France/Afrique : Sept morts dans un nouvel incendie à Paris
30 août 2005
Trois jours après le drame du XIIIe arrondissement qui a coûté la vie à 17 personnes, le feu dans un des immeubles «les plus délabrés» du centre de la capitale a fait au moins sept tués, dont quatre enfants.
L'incendie survenu lundi soir dans un immeuble vétuste du IIIe arrondissement de Paris, squatté par des familles africaines, a fait sept morts — dont quatre enfants — et quatorze blessés dont trois graves, selon un nouveau bilan revu à la hausse mardi matin par les pompiers et la police. Un enfant qui s'était défenestré du quatrième étage est mort mardi vers 01 h 00 des suites de ses blessures à l'hôpital Necker. Les corps des six autres morts ont été retrouvés dans l'immeuble.
Le sinistre s'est déclaré peu avant 22h00, pour une raison indéterminée, dans une cage d'escalier d'un immeuble de cinq étages situé au 8 rue du Roi-doré dans le quartier du Marais, un immeuble en cours de réhabilitation occupé par une douzaine de familles africaines, selon les pompiers. Aussitôt, une centaine de pompiers et 30 véhicules ont été mobilisés. Bambaya Coumba, un Ivoirien qui habitait l'immeuble incendié, rentrait chez lui lorsqu'il a aperçu les flammes. Il dit avoir vu des gens sauter par les fenêtres. «Nous parlions beaucoup de l'incendie du XIIIe arrondissement, on avait très peur car notre immeuble est en mauvais état», a-t-il confié à l'AFP.
Ce drame intervient en effet trois jours après un autre incendie qui a coûté la vie à 17 Africains dans le XIIIe arrondissement et devrait relancer la polémique sur les logements insalubres à Paris et le manque de logement sociaux. Une voisine parle d'une «pile de pétitions» adressée à la mairie par des habitants «inquiets de voir autant d'enfants dans un immeuble aussi délabré».
«Cela fait deux ans que je signale à la préfecture les conditions déplorables de vie de ces gens, a déclaré lundi soir à “Libération” Pierre Aidenbaum, maire du IIIe arrondissement. Nous sommes arrivés à faire racheter l'immeuble il y a six mois par la Siemp (Société immobilière d'économie mixte de la Ville de Paris, ndlr). Je me suis occupé au printemps de voir la situation de chaque famille – environ une douzaine de familles ivoiriennes. Mais les travaux n'avaient pas commencé car il fallait reloger les gens.» Selon Pierre Aidenbaum, l'immeuble avait été visité à plusieurs reprises il y a quelques mois par la préfecture, mais seuls des travaux de consolidation avaient été réalisés.

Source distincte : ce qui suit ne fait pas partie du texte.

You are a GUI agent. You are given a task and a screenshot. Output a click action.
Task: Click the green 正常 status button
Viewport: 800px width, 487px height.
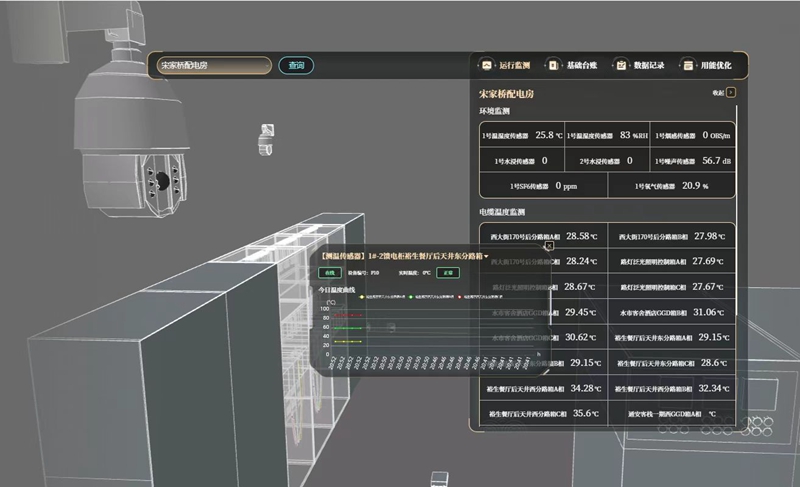pyautogui.click(x=449, y=272)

Egalement sur les lieux du sinistre, Yves Contassot, adjoint à la mairie de Paris, a affirmé qu'il s'agissait là d'«un immeuble sur lequel on travaille depuis dix ans». «C'était presque tous des sans-papiers. C'est honteux, on trouve bien des relogements pour des directeurs de cabinet de maires de droite comme de gauche», a-t-il poursuivi. Contassot parlait d'un «immeuble calme».
Un des «423 pires immeubles insalubres» de Paris
Dans la soirée, le maire de Paris, Bertrand Delanoë, s'est rendu rue du Roi-Doré, précédé par le préfet Jean-Paul Proust. «Il y a un problème gravissime d'immeubles insalubres à Paris», a-t-il commenté, rappelant que ses services en avaient recensé un millier au début de son mandat. René Dutrey, président de la société d'économie mixte SIEMP propriétaire de l'immeuble, a estimé que ce dernier faisait partie des «423 pires immeubles insalubres» de Paris. «La question n'est pas l'argent, mais l'offre de logements. Tant qu'on ne créera pas d'offre de logements, on sera obligé de ramasser des gens qui brûlent dans des immeubles», a-t-il ajouté.